Could you retype the following entries exactly as they appear?

════

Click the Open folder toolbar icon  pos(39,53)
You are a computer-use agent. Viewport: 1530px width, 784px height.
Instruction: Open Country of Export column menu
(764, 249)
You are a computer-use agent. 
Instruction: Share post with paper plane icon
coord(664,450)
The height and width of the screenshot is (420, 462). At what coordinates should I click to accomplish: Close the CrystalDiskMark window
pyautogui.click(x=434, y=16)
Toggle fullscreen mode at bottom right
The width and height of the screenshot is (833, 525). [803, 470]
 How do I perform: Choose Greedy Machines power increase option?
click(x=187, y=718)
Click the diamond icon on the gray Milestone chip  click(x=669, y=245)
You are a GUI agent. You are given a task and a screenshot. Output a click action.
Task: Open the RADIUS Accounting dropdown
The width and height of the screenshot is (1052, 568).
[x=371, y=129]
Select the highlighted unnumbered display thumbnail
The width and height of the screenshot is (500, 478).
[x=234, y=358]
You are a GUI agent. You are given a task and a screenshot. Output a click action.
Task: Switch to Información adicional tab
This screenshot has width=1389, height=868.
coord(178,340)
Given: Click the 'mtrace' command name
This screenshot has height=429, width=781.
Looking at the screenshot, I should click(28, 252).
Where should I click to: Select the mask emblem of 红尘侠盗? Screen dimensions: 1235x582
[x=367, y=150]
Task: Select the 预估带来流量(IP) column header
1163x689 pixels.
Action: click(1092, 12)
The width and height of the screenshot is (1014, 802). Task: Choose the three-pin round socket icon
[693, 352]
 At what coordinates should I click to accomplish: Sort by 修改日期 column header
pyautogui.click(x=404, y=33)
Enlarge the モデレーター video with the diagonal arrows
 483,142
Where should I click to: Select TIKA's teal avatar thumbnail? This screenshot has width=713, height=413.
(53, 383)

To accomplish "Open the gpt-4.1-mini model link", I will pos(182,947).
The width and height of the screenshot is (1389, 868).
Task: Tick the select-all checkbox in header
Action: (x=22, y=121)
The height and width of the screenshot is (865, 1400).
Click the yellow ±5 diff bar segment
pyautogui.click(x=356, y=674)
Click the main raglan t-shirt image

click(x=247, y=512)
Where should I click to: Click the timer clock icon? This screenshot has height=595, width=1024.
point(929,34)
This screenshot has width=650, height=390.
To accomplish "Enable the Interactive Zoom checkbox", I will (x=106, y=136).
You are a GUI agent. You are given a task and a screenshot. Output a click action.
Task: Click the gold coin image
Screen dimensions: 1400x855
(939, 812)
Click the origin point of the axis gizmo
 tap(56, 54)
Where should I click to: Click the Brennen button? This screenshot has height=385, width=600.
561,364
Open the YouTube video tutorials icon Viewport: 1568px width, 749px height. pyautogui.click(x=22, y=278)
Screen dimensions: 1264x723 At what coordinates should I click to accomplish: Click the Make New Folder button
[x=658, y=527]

════

Answer to the problem:
Click the Open folder toolbar icon  pos(39,53)
You are a computer-use agent. Viewport: 1530px width, 784px height.
Instruction: Open Country of Export column menu
(764, 249)
You are a computer-use agent. 
Instruction: Share post with paper plane icon
coord(664,450)
The height and width of the screenshot is (420, 462). At what coordinates should I click to accomplish: Close the CrystalDiskMark window
pyautogui.click(x=434, y=16)
Toggle fullscreen mode at bottom right
The width and height of the screenshot is (833, 525). [803, 470]
 How do I perform: Choose Greedy Machines power increase option?
click(x=187, y=718)
Click the diamond icon on the gray Milestone chip  click(x=669, y=245)
You are a GUI agent. You are given a task and a screenshot. Output a click action.
Task: Open the RADIUS Accounting dropdown
The width and height of the screenshot is (1052, 568).
[x=371, y=129]
Select the highlighted unnumbered display thumbnail
The width and height of the screenshot is (500, 478).
[x=234, y=358]
You are a GUI agent. You are given a task and a screenshot. Output a click action.
Task: Switch to Información adicional tab
This screenshot has width=1389, height=868.
coord(178,340)
Given: Click the 'mtrace' command name
This screenshot has height=429, width=781.
Looking at the screenshot, I should click(28, 252).
Where should I click to: Select the mask emblem of 红尘侠盗? Screen dimensions: 1235x582
[x=367, y=150]
Task: Select the 预估带来流量(IP) column header
1163x689 pixels.
Action: click(1092, 12)
The width and height of the screenshot is (1014, 802). Task: Choose the three-pin round socket icon
[693, 352]
 At what coordinates should I click to accomplish: Sort by 修改日期 column header
pyautogui.click(x=404, y=33)
Enlarge the モデレーター video with the diagonal arrows
 483,142
Where should I click to: Select TIKA's teal avatar thumbnail? This screenshot has width=713, height=413.
(53, 383)

To accomplish "Open the gpt-4.1-mini model link", I will pos(182,947).
The width and height of the screenshot is (1389, 868).
Task: Tick the select-all checkbox in header
Action: (x=22, y=121)
The height and width of the screenshot is (865, 1400).
Click the yellow ±5 diff bar segment
pyautogui.click(x=356, y=674)
Click the main raglan t-shirt image

click(x=247, y=512)
Where should I click to: Click the timer clock icon? This screenshot has height=595, width=1024.
point(929,34)
This screenshot has width=650, height=390.
To accomplish "Enable the Interactive Zoom checkbox", I will (x=106, y=136).
You are a GUI agent. You are given a task and a screenshot. Output a click action.
Task: Click the gold coin image
Screen dimensions: 1400x855
(939, 812)
Click the origin point of the axis gizmo
 tap(56, 54)
Where should I click to: Click the Brennen button? This screenshot has height=385, width=600.
561,364
Open the YouTube video tutorials icon Viewport: 1568px width, 749px height. pyautogui.click(x=22, y=278)
Screen dimensions: 1264x723 At what coordinates should I click to accomplish: Click the Make New Folder button
[x=658, y=527]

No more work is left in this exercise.